Data entries
*** Block opens ***

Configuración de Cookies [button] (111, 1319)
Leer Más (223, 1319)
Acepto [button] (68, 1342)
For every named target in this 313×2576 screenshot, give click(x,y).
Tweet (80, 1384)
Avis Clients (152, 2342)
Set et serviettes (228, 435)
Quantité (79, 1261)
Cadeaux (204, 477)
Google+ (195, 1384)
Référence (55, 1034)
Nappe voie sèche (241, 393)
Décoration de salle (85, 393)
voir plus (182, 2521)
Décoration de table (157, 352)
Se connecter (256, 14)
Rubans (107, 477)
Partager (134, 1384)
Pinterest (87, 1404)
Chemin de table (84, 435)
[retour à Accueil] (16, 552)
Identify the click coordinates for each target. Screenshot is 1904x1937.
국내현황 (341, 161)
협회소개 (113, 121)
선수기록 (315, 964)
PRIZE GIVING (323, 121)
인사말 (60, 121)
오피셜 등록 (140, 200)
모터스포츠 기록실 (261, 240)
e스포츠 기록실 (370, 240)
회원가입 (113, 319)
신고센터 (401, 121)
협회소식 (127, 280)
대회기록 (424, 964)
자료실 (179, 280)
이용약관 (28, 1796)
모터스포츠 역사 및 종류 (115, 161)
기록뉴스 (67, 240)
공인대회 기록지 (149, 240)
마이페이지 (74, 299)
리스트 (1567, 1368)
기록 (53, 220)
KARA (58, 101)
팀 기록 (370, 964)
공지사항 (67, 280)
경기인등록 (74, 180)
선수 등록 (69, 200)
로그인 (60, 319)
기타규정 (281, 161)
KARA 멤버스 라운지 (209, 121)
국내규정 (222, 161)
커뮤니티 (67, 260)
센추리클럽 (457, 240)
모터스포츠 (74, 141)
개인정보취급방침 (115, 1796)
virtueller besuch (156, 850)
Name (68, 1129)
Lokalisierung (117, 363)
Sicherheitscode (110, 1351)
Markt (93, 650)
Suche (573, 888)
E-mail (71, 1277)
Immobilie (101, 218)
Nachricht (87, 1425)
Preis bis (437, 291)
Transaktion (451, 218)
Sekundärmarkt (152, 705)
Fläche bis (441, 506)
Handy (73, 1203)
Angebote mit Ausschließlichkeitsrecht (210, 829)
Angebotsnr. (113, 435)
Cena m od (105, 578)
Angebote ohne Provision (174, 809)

*** Block closes ***

Your instructions
Extract the full set of entries word for word.

Output below
Configuración de Cookies [button] (111, 1319)
Leer Más (223, 1319)
Acepto [button] (68, 1342)
For every named target in this 313×2576 screenshot, give click(x,y).
Tweet (80, 1384)
Avis Clients (152, 2342)
Set et serviettes (228, 435)
Quantité (79, 1261)
Cadeaux (204, 477)
Google+ (195, 1384)
Référence (55, 1034)
Nappe voie sèche (241, 393)
Décoration de salle (85, 393)
voir plus (182, 2521)
Décoration de table (157, 352)
Se connecter (256, 14)
Rubans (107, 477)
Partager (134, 1384)
Pinterest (87, 1404)
Chemin de table (84, 435)
[retour à Accueil] (16, 552)
Identify the click coordinates for each target. Screenshot is 1904x1937.
국내현황 (341, 161)
협회소개 (113, 121)
선수기록 (315, 964)
PRIZE GIVING (323, 121)
인사말 (60, 121)
오피셜 등록 (140, 200)
모터스포츠 기록실 (261, 240)
e스포츠 기록실 (370, 240)
회원가입 (113, 319)
신고센터 (401, 121)
협회소식 (127, 280)
대회기록 (424, 964)
자료실 (179, 280)
이용약관 (28, 1796)
모터스포츠 역사 및 종류 (115, 161)
기록뉴스 (67, 240)
공인대회 기록지 (149, 240)
마이페이지 (74, 299)
리스트 (1567, 1368)
기록 (53, 220)
KARA (58, 101)
팀 기록 (370, 964)
공지사항 (67, 280)
경기인등록 (74, 180)
선수 등록 (69, 200)
로그인 (60, 319)
기타규정 (281, 161)
KARA 멤버스 라운지 (209, 121)
국내규정 (222, 161)
커뮤니티 (67, 260)
센추리클럽 (457, 240)
모터스포츠 (74, 141)
개인정보취급방침 (115, 1796)
virtueller besuch (156, 850)
Name (68, 1129)
Lokalisierung (117, 363)
Sicherheitscode (110, 1351)
Markt (93, 650)
Suche (573, 888)
E-mail (71, 1277)
Immobilie (101, 218)
Nachricht (87, 1425)
Preis bis (437, 291)
Transaktion (451, 218)
Sekundärmarkt (152, 705)
Fläche bis (441, 506)
Handy (73, 1203)
Angebote mit Ausschließlichkeitsrecht (210, 829)
Angebotsnr. (113, 435)
Cena m od (105, 578)
Angebote ohne Provision (174, 809)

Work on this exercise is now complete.